··· EXERCISE MATERIAL
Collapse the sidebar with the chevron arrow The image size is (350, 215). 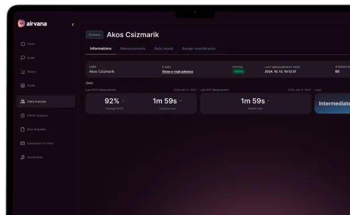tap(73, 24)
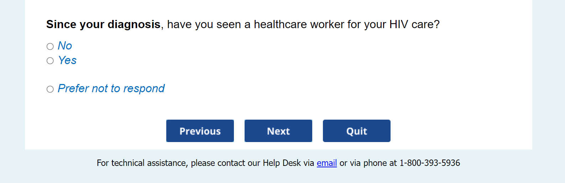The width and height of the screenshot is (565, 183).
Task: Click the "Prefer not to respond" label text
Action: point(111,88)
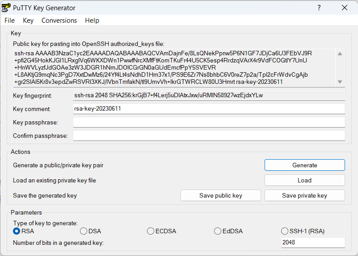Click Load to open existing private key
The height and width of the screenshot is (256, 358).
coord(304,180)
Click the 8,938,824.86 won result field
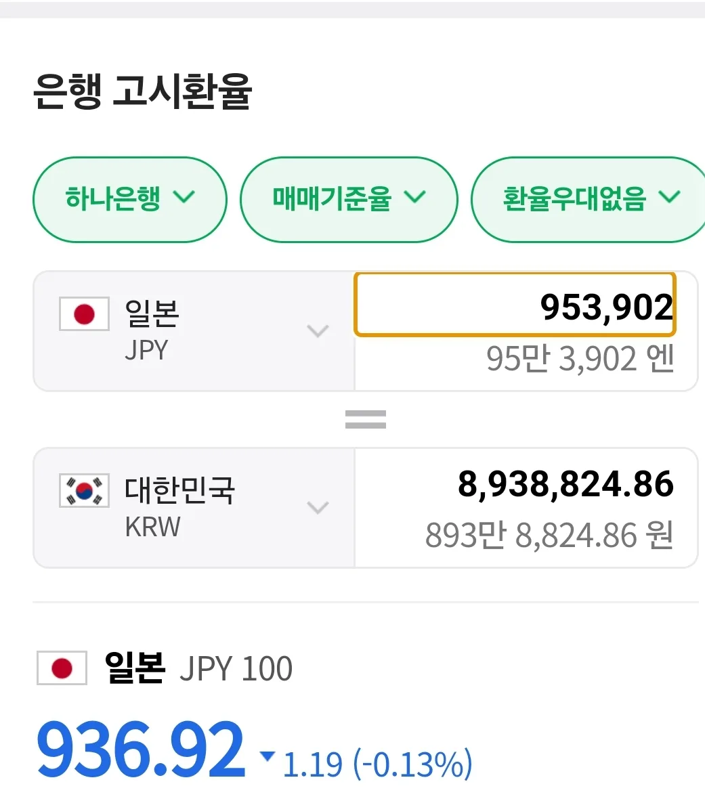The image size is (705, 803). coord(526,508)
······
··· EXERCISE MATERIAL
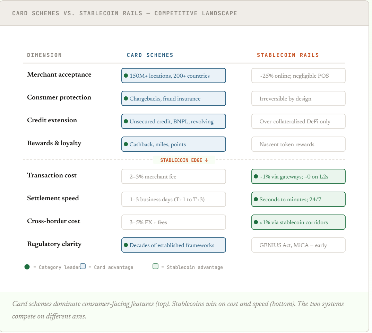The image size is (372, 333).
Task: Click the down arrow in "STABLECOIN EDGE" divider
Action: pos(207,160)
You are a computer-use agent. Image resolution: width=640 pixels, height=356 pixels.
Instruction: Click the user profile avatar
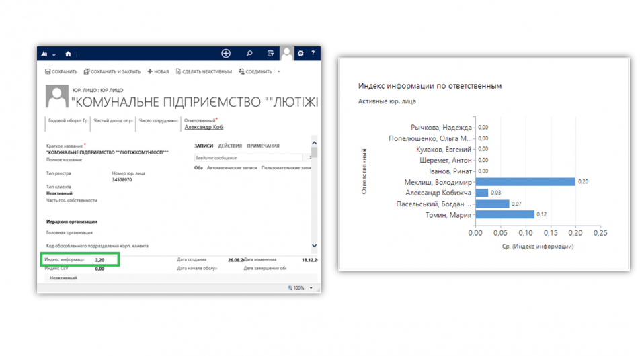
······
··· EXERCISE MATERIAL
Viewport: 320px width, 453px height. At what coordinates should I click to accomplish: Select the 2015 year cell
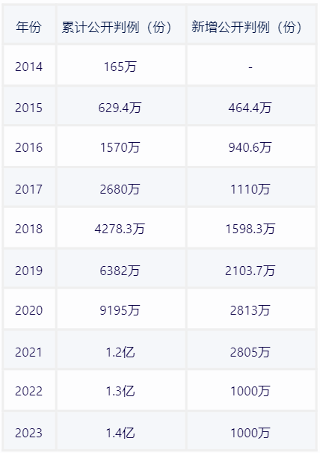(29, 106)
······
Where the listing above has a line with "You are a computer-use", start there, and output every line exactly through the line with "Instruction: Click the user profile avatar", which is also included.

» SOLUTION FOR THIS EXERCISE
You are a computer-use agent. Image resolution: width=640 pixels, height=356 pixels.
Instruction: Click the user profile avatar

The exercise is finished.